Since Hall-Findley’s technique has been published, numerous other vertical reduction Mammaplasty techniques have been described, many using variations of Hall-Findley’s adaption of the Wise pattern for breast reduction. 46,47,48
Liposuction Reduction Mammaplasty
Many of the advances in surgery in latter part of the 20th century have the common thread of using very small incisions instead of the traditional longer incisions. Procedures such as laparoscopic cholycystectomy, laparoscopy, arthroscopic joint procedures and others used minimally-sized incisions with quicker recovery and less morbidity. With the advent of liposuction, the same concept was applied for performing reduction mammaplasty using liposuction alone.49,50
The advantages of using only liposuction to reduce the breast size include: smaller, almost invisible scars, less disturbance of the vascular and sensory structures of the breast better preserving sensation and viability, minimal disruption of the parenchymal support structures of the breast resulting in better shaping of the breast mound, possible preservation of lactation, and the ease of being able to match the opposite breast in shape and size. 51
The most significant disadvantage of using liposuction alone for performing reduction mammaplasty is the limited size and types of breasts in which the technique can be applied. Breasts that are too large in size require a volume resection greater than is safely accomplished using liposuction alone and a more traditional reduction technique may be required. Even in patients with breasts requiring smaller volume resections may not be candidates for liposuction mammaplasty due to poor quality of the skin since this technique is dependent upon skin retraction to achieve the desire final breast shape. Post-menopausal women or those with large stretch marks may not be suitable for this technique. Women with very dense, fibrous breast parenchyma also may not be good candidates for reduction Mammaplasty using liposuction alone.

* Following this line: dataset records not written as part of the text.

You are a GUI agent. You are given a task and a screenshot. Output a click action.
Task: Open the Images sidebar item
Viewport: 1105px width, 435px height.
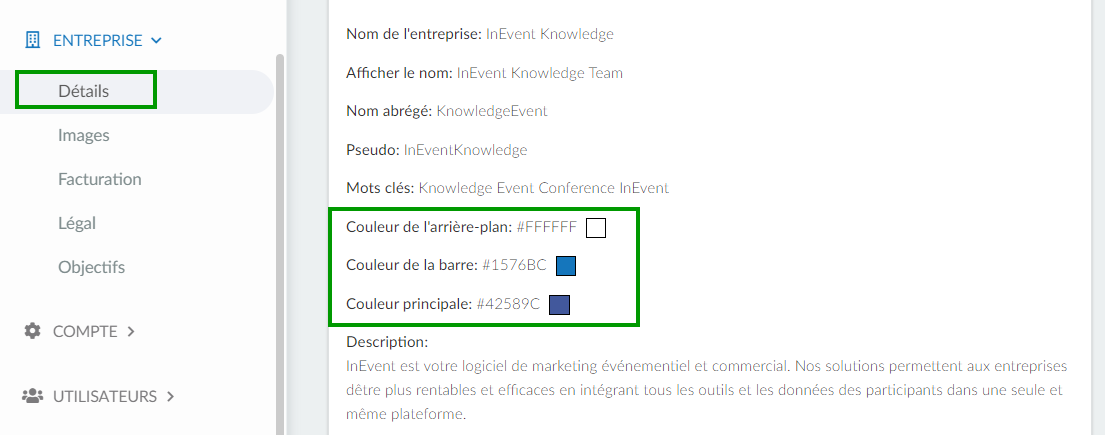(x=84, y=135)
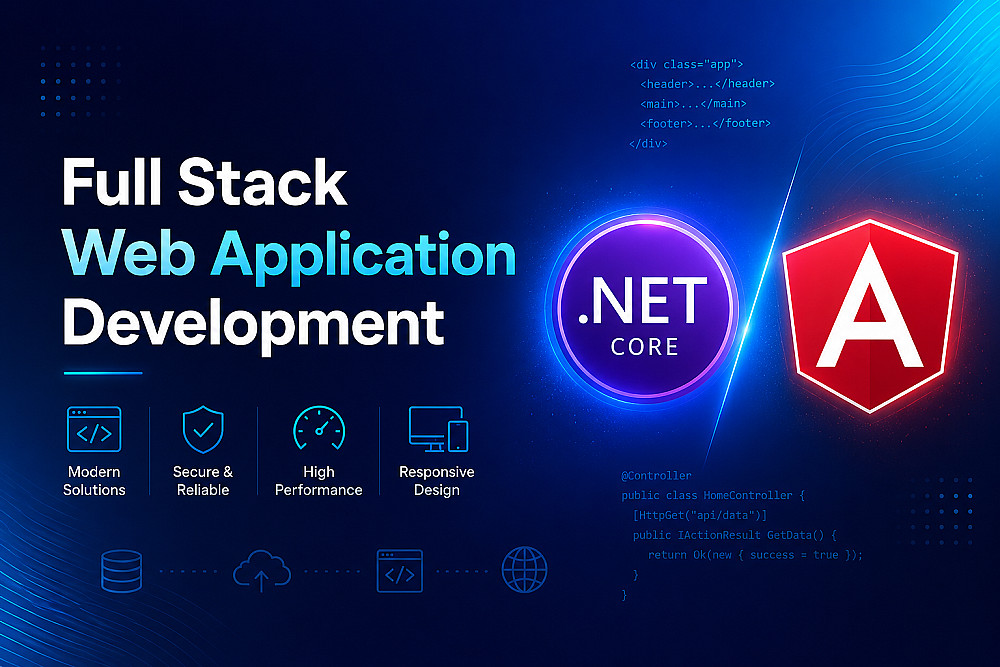Click the cloud upload icon
The image size is (1000, 667).
click(261, 571)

As with all techniques and procedures, the key to successfully achieving the desired outcome is defining the problem and choosing the correct technique based on the patient’s unique physical characteristics and medical history. Further developments in liposuction technology such as laser-assisted lipolysis, radio-frequency assisted liposuction, and others may increase the applications for using this technology for reduction Mammaplasty in the future.
Biography
Herluf Lund, Jr., MD, MSMA member since 1991, is in a private practice partnership at St. Louis Cosmetic Surgery, Inc. Arthur Kumpf, MD, MSMA member since 2009, is a senior resident in plastic surgery at Saint Louis University.
Contact: hglund@stlcosmeticsurgery.com
Footnotes
Disclosure
Dr. Lund is a principle investigator of the Allergan Style 410 Breast Implant but is not an investor nor stock holder of Allergan stock. He is not compensated for study time but has received two stipends to cover costs to attend study meetings.